Un projet qui rejoint une « mouvance sociétale » plus large de personnes qui cherchent une « façon décalée » de continuer à vivre. « Les patients ont changé ; ils veulent se renseigner eux-mêmes et être respectés » constatent Christiane, Hélène et les autres qui notent que la place du médecin dans le système médical est aussi en train d'évoluer. Les maisons de naissance répondent aux nouveaux besoins, comme les accouchements à domicile eux aussi de plus en plus prisés par les jeunes parents.
Accompagner les grossesses « en santé »
A la maison de naissance, les sages-femmes misent d'abord sur une relation de proximité. Il s'agit disent-elles « d'accompagner les couples dans un suivi global et personnalisé en tenant compte de leurs souhaits non seulement sur le plan médical mais aussi sur le plan humain » avec une équipe restreinte qui permet de « tisser un lien de confiance ». Ainsi, les femmes « se sentent plus écoutées et sans doute plus rassurées ». Une « sécurité affective » essentielle pour être sereine le jour venu et éviter les complications.
Bien évidemment, cette pratique ne concerne que ce qu'on appelle en France les « grossesses à bas risques ». Un vocabulaire qui agace un peu les professionnelles qui rappellent que c'est le cas de 85% des grossesses et lui préfèrent le terme utilisé par leurs consœurs québécoises : « les grossesses en santé » !
« On est une profession médicale complètement autonomes » aiment à redire les sages-femmes qui ont toujours eu dans leur mission le suivi médical des femmes enceintes. Lorsqu'elles dépistent d'éventuelles pathologies qui ne « sont plus de [leur] ressort », elles adressent les patientes aux médecins compétents. « C'est quelque chose de nouveau qui interpelle sur les pratiques de chacun-e – reconnaît Christiane David – on réfléchit ensemble et on réintroduit un processus dynamique dans des pratiques qui devenaient statiques. On est plus dans le processus que dans le protocole ! »
##############################
**Consigne**
Reprenez le texte sur les maisons de naissance après sa dernière phrase et poursuivez-le. La liste qui suit n'a aucun rôle ici.

**Données enregistrées**
##############################
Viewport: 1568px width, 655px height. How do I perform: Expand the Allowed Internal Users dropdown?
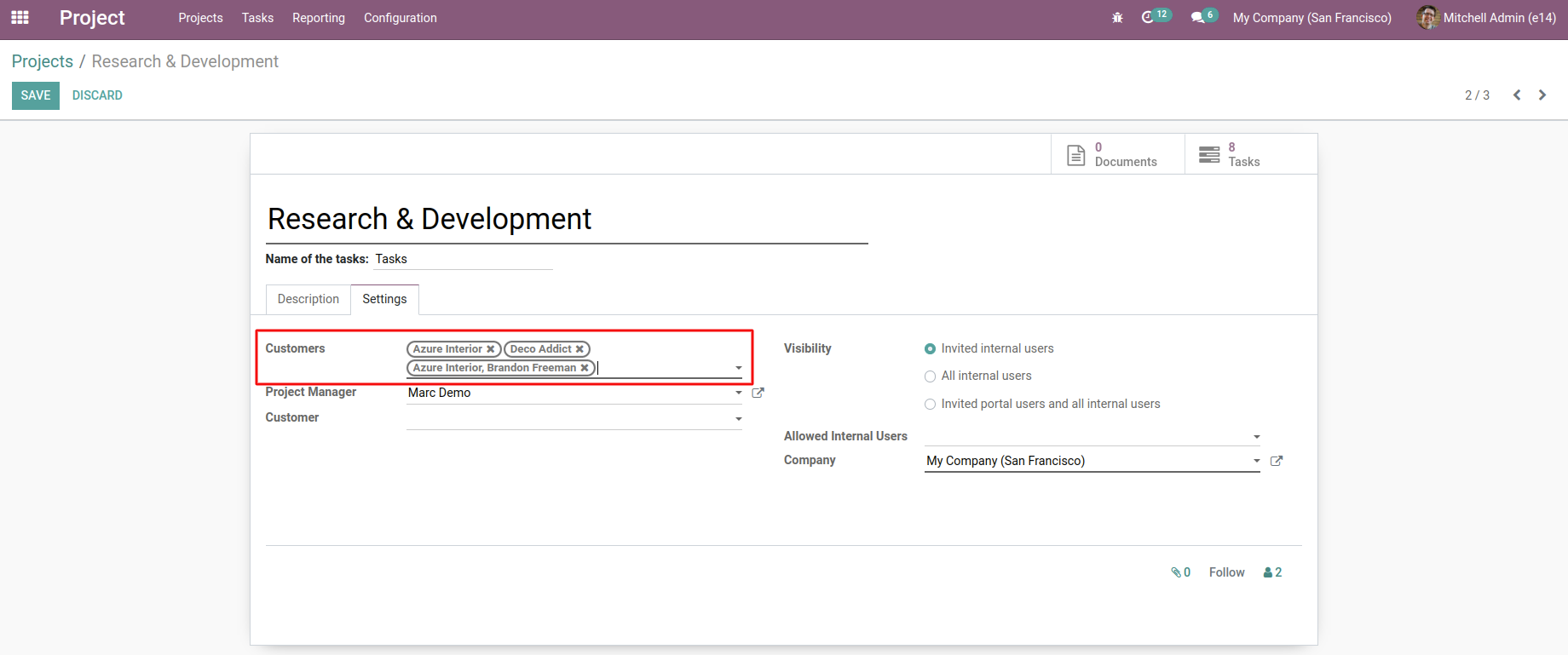click(1256, 437)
##############################
**Votre réponse**
Surfer sur une reconnaissance tant attendue
Des réflexions en phase également avec les études qui montrent l'intérêt de revenir sur les excès hygiénistes du 20ème siècle. Et avec les priorités de l'OMS qui misent sur la prévention. Ainsi, les pays comme l'Angleterre où les sages-femmes assurent depuis longtemps les suivis de grossesses connaissent moins d'accouchements prématurés que la France. De même, on vient de découvrir que la première cause de mortalité des jeunes mères en France est le suicide dans l'année de naissance d'un enfant ; les sages-femmes défendent l'idée qu'un meilleur suivi post-partum pourrait prévenir ce risque.
Sage-femme, un métier d'avenir ? C'est en tout cas ce que pensent celles qui s'activent à la Sagesse autour d'un projet semble-t-il motivant. Un peu boudées pendant longtemps, elles se réjouissent d'une nouvelle reconnaissance dont elles commencent à bénéficier. Les fruits pensent-elles de leur longue grève entamée en octobre 2013.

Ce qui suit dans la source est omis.